Josh Kushner-linked startup axed staff three days before snagging PPP loan
by Noah ManskarA software startup backed by venture capitalist Josh Kushner axed about a third of its staff just three days before snagging coronavirus relief funds meant to help the firm preserve jobs, The Post has learned.
San Francisco-based Welkin Health laid off 10 of its roughly 30 employees on April 24 as the COVID-19 crisis sapped sales, according to three sources with knowledge of the matter.
Three days later, the health-care software provider was approved for at least $1 million from the Paycheck Protection Program, according to federal data — a forgivable loan meant to help small businesses keep people employed or rehire laid-off workers.
The April layoffs left Welkin with just about 20 employees, sources said — despite the company indicating to the Small Business Administration that it had 30 staffers, the data show.
The cuts that Welkin made before learning whether it had access to the job-saving cash go against the spirit of the $659 billion program created to protect workers during a historic economic crisis, says government watchdog Liz Hempowicz.
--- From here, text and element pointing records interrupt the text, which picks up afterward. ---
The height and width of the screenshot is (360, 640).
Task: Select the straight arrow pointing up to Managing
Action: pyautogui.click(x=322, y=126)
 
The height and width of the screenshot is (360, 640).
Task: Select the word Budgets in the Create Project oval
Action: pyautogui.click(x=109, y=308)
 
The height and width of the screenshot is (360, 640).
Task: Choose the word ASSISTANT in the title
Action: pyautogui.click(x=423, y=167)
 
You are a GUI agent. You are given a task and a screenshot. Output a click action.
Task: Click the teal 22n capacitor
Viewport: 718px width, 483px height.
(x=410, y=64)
“The point wasn’t so that businesses could continue to exist on paper, or in a bank account,” Hempowicz, director of public policy at the nonpartisan Project On Government Oversight, told The Post. “It was so that people remained employed during this time of great economic instability.
“The practical effect here is that there’s less money in this program to go to those small businesses that do have those employees still working there,” she said.
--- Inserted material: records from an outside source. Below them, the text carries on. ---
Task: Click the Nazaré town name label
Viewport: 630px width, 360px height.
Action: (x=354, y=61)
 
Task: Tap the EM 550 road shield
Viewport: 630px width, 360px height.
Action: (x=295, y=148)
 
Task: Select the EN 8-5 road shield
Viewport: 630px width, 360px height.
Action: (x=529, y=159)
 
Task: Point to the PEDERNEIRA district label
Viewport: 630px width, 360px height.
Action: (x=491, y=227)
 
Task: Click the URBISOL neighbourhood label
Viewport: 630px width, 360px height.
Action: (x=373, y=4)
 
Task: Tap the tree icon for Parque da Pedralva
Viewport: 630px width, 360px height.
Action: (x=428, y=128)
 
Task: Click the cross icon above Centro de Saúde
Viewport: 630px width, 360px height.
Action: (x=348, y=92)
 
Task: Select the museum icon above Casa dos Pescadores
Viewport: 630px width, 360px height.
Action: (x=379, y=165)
Welkin has raised some $29 million from deep-pocketed investors in recent years, including from Thrive Capital — a venture fund run by Kushner, the husband of supermodel Karlie Kloss and younger brother of White House adviser Jared Kushner.
As The Post has previously reported, Thrive urged portfolio companies, including Welkin, to stay away from the PPP program meant for “for the smallest, most vulnerable businesses in our communities.”
“These loans are less obviously for the startup with a host of institutional investors and several years of cash in the bank, looking to extend runway,” Thrive wrote in an April 7 e-mail to startups that sought the fund’s advice on the PPP funds.
But Welkin defied Thrive’s advice, and blamed the April layoffs on the pandemic drying up its sales pipeline, sources said.
Now, sources say the layoffs could force the Silicon Valley company to pay back some of the loan instead of having it forgiven.
Companies that receive PPP money are supposed to spend 60 percent of it on payroll costs in order for the feds to convert the loan into a grant.
It could be tough for Welkin to clear that bar, said Hempowicz, because it’s “impossible” to pay people who’ve been axed.
And while PPP recipients have until Dec. 31 to rehire or replace laid-off workers and qualify for full loan forgiveness, Welkin doesn’t appear to have made any headway.
Several staffers have resigned since the layoffs, leaving the company with about 15 current employees, sources said. Welkin’s Web site had only one job listing as of Friday.
In response to The Post’s reporting, Welkin CEO Michelle Pampin said the company moved forward with the loan “after careful legal review to confirm our eligibility, as well as our review of the intent of the program in supporting small businesses.”
Pampin also said many data points and statements The Post presented were “inaccurate” but did not elaborate.
Welkin also axed roughly a dozen people a month prior to the COVID layoffs, on March 6, after losing its largest customer in February to a competitor, according to two sources.
At the time of the March cuts, Welkin VP of Finance Joe Oest told remaining staffers that the company had about “18 months of runway” and that no more layoffs were forthcoming, the sources said.